In addition to immune infiltration, epithelial-to-mesenchymal transition (EMT) is also associated with PD-1/PD-L1. A positive correlation exists across all cancer types between the expression of immune checkpoint genes including PD-1 and EMT (27), which (type III EMT) occurs during the metastatic process of cancer cells with some tumor cells simultaneously expressing both epithelial and mesenchymal markers (16). This hybrid state of partial EMT is associated with increased cellular plasticity, endowing them with the ability to adapt, survive, and disseminate effectively (28), along with the impact on the efficacy of therapeutics (28, 29). EMT intricately involves dynamic alterations in the intracellular cytoskeleton and extracellular matrix. An elongated morphology of tumor cells following EMT was facilitated by the formation of actin-driven protrusions and upregulation of vimentin expression (30). A study focusing on UC of the bladder unveiled that increased expression of mesenchymal markers and actin-cytoskeleton regulators correlated with pathological progression during cisplatin-based neoadjuvant chemotherapy (NAC). Overexpression of N-cadherin was predictive for disease-specific mortality (31). The findings suggested the role of EMT in cisplatin resistance during NAC in UC. Some EMT even processes exhibit inducible stem cell-like properties, thereby providing robust support for cancer cell survival (32). The SUC cells overexpressed PD-L1, with upregulated vimentin and downregulated E-cadherin (16). Therefore, the application of ICIs in SUC may simultaneously suppress EMT, potentially enhancing the overall antitumor effect.

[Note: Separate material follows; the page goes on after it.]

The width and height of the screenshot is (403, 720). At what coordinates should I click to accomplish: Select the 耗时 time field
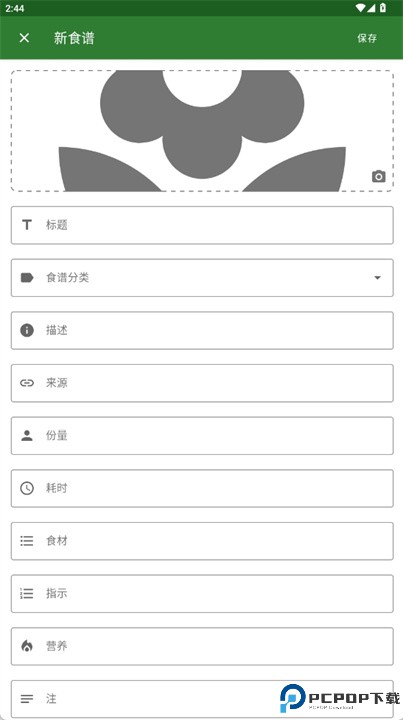click(202, 488)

The introduction of ICIs has significantly expanded the therapeutic horizons for patients with metastatic UC. Nevertheless, only a subset of patients experience sustained responses, with response rates remaining below 20% in the context of first-line treatment or beyond chemotherapy (33). Preclinical studies have indicated that tyrosine kinase inhibitors (TKIs) could potentially enhance the efficacy of immunotherapeutic agents within the tumor microenvironment (34). The rationale for using TKIs in UC lies in their ability to target oncogenic drivers, such as fibroblast growth factor receptor (FGFR) mutations or fusions, which are prevalent in certain molecular subtypes of UC and are associated with resistance to ICIs (33). For sarcomatoid differentiated UC that recurred after surgery as first-line therapy, there has been case report of still favorable outcomes (35). TKIs have emerged as a pivotal therapeutic strategy in the treatment of UC, particularly in the context of advanced or metastatic disease (36). Wang et al. (17) observed the epidermal growth factor receptor is positive in SUC cells. Therefore, it is speculated that TKIs may be effective in treating recurrent SUC.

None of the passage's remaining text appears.